Calculating unreasonably large Fibonacci numbers quickly

I love big numbers and recursion. This time, we'll start by showing that (naive) recursion isn't the right way to solve a problem, then follow with some better ways.

The Fibonacci sequence is an example of a recursively defined sequence of numbers. The first two numbers in the sequence are defined as 0 and 1, and each following number is defined as the sum of the two previous numbers.

Given this definition, it is very easy to write an extremely inefficient recursive function to calculate the n'th number:

def fib(n):
    if n == 0 or n == 1: return n
    return fib(n-1) + fib(n-2)

In most standard languages (the above is intended to be Python) this is inefficient because the program is approached as a sequence of operations. Each time "fib(13) is encountered, the body of the fib function is executed. This in turn evaluates "fib(12)" and "fib(11)". "fib(12)" evaluates "fib(11)" again. In the end, the total number of times a "fib(n)" is evaluated grows very quickly compared to "n". In fact, I think it is one of those cases of increasing literally exponentially. This is not a good method to find the Fibonacci sequence or individual Fibonacci numbers.

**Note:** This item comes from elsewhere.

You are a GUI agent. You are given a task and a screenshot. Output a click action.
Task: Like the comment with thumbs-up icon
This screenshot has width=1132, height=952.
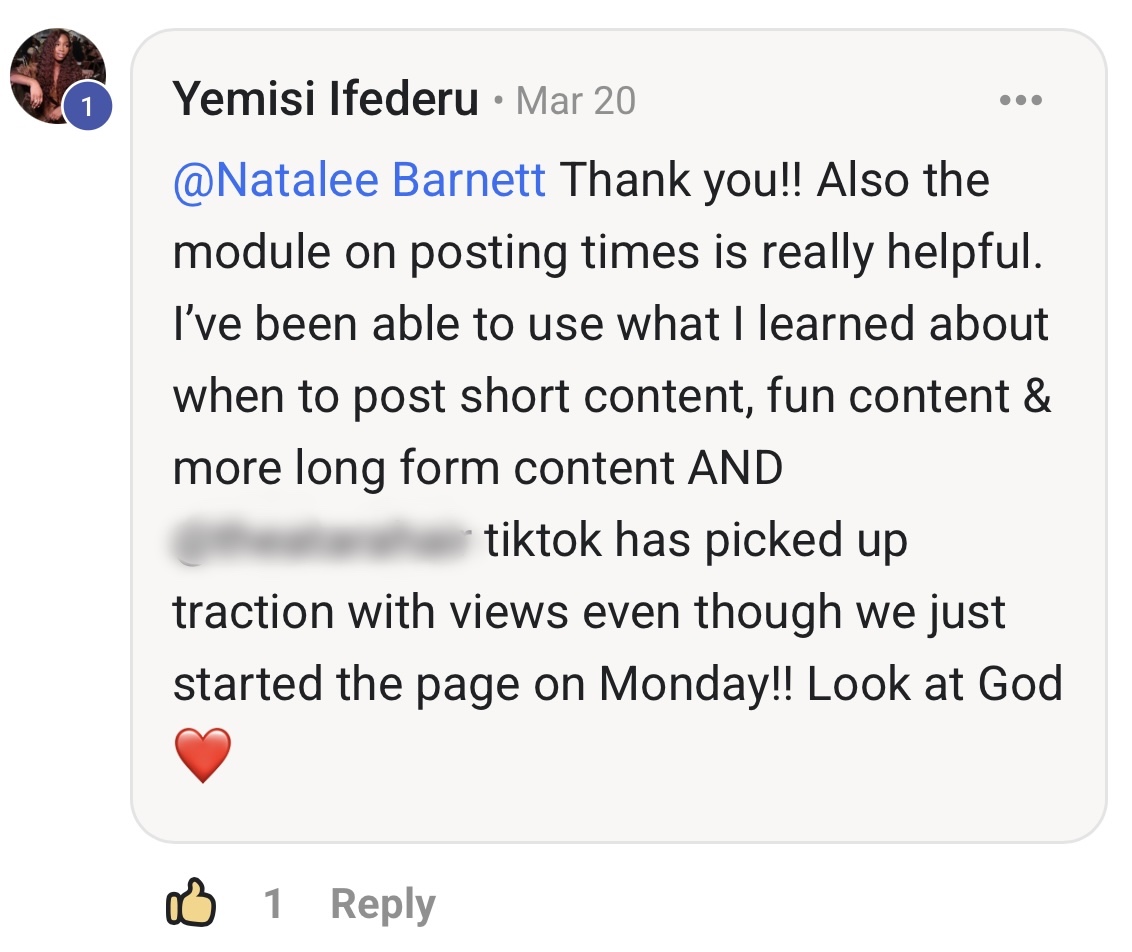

Another way that works better is a loop that calculates each number in the sequence from the previous two, until the desired one is reached:

def fib(n):
    a, b = 0, 1
    for i in range(n):
        a, b = a+b, a
    return a

Now, the n'th number is calculated after only n additions. A big improvement! This method is quite good for finding the entire Fibonacci sequence up to some 'n', or for finding particular values for 'n' in the hundreds or thousands.

Past this, if you don't need an exact number, you can use floating-point arithmetic, using a closed-form expression involving (this sounds funny if you don't know it's math words, don't laugh) "powers of the golden ratio".

import decimal

def fib(n):
    sqrt_5 = decimal.Decimal(5).sqrt()
    phi = (1 + sqrt_5) / 2
    return (phi**n - (-phi)**(-n)) / sqrt_5

.. fib(4784970) is Decimal('1.735729075920066439815208698E+999999'), give or take some of the last decimal places. After that, Python's standard decimal package throws in the towel.

You can make approximations beyond this by doing log-math. First, notice how the (-phi) ** (-n) term goes quickly to zero, leaving just phi ** n / sqrt(5). You can find the log10 of a really huge Fibonacci numbe as:

from math import log

def logfib(n, base=10):
    log_sqrt_5 = log(5, base) / 2
    log_phi = log((1 + 5**.5) / 2, base)
    return log_phi * n - log_sqrt_5

def print_log(n):
    whole, frac = divmod(n, 1)
    print(f"{10 ** frac}e{whole:.0f}")

Here, we can get 1.735729075774171e999999 as an estimate of fib(4784970), but can also easily get 1.4140750583014141e417975280 as an estimate of fib(2_000_000_000). As you'll see shortly, the first 8 digits of that second value are accurate.

The method I really want to talk about, though, is the one which can exactly calculate Fibonacci numbers—all the binary or decimal digits, and can actually find the 2 billionth number in short order and the 16 billionth one with effort (and a bigger swapfile). The program usually skips printing the actual number since converting the number from binary to decimal and printing it actually takes a fair amount of time.

$ time fib4.py 2000000000
2000000000: 417975281 digits: 141407506869875260956516…969828793289064439453125
217.43user 14.56system 0:40.17elapsed 577%CPU…
$ time ./fib4.py 16000000000
16000000000: 3343802244 digits: 446863351203393654391107…465863000407211560546875
1931.98user 205.95system 8:22.67elapsed 425%CPU…

How's this work? As usual, by standing on the shoulders of giants. First, the matrix form of the Fibonacci number, in which case the n'th number can be found by taking a particular element of the n'th power of a 2x2 matrix. Second, the "repeated squaring" algorithm, for finding the n'th power in only about log2(n) operations. Third, the gmp library for high quality multiprecision library and its "gmpy" wrapper for Python.

Besides the script below, I'm using a modified version of gmpy which allows the "+" and "*" operations to be multithreaded. This can give a good speed-up as the matrix multiplication step's individual element multiplcations can take place in parallel. As shown above, this improves the elapsed time by more than a factor of 4.

The main barrier to going further seems to be RAM. Doubling n increases the memory needs by about 1.88x, and for the 2 billionth Fibonacci number we're only at about 418 million digits. While the records are strictly incomparable, this is on a par with the largest number of digits of pi computed…in 1999.

I don't know that anyone's worked to set a record largest Fibonacci number calculated, but let this program be my entry in the contest if so.